Di Indonesia, bicara uang sering dianggap tidak pantas, bahkan di lingkup keluarga. Padahal, data OJK 2024 menunjukkan literasi keuangan nasional hanya 49,68%.
"Kita lebih nyaman bahas masalah rumah tangga daripada gaji. Padahal, transparansi finansial penting untuk bangun sistem yang adil," jelasnya.
Melalui live call, mereka memberi ruang bagi audiens untuk curhat masalah keuangan tanpa rasa takut.
Salah satu momen paling berkesan adalah ketika seorang tenaga honorer menangis karena tak mampu mencicil motor.
"Kami enggak langsung kasih ceramah, tapi dengar dulu. Baru cari solusi bersama," kata Kalimasada.
Kritik terhadap Kurikulum dan Kesalahan Pemahaman Ekonomi
Sebagai mantan dosen keuangan, Kalimasada menilai pendidikan formal kurang relevan. Ia menyoroti kesalahan penerjemahan konsep scarcity sebagai "kelangkaan", padahal seharusnya "keterbatasan".
"Ini bukan cuma soal bahasa, tapi filosofi ekonomi yang keliru," tegasnya.
Ia juga menepis anggapan bahwa manusia selalu rasional dalam mengambil keputusan finansial. "Teori homo economicus sudah ketinggalan zaman.
Faktanya, manusia sering bertindak berdasarkan emosi," ujarnya, merujuk riset Daniel Kahneman, peraih Nobel di bidang behavioral economics.

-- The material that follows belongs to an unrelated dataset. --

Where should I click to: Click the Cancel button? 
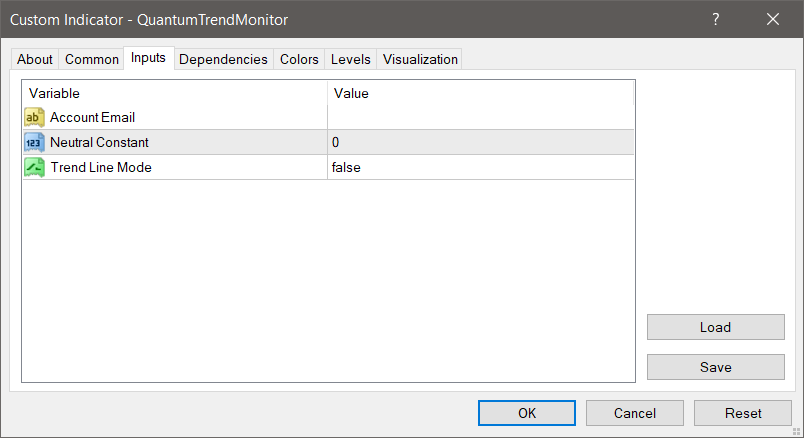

Realita KPR dan Utang Konsumtif yang Menjerat
Dalam wawancara tersebut, Kalimasada mengkritik kebiasaan masyarakat mengambil KPR dan utang konsumtif demi gengsi.
Data Bank Indonesia 2024 menunjukkan 60% gagal bayar berasal dari utang konsumtif.
"Nikmat punya rumah baru cuma 3-4 bulan. Setelah itu, yang ada cicilan membebani," ujarnya.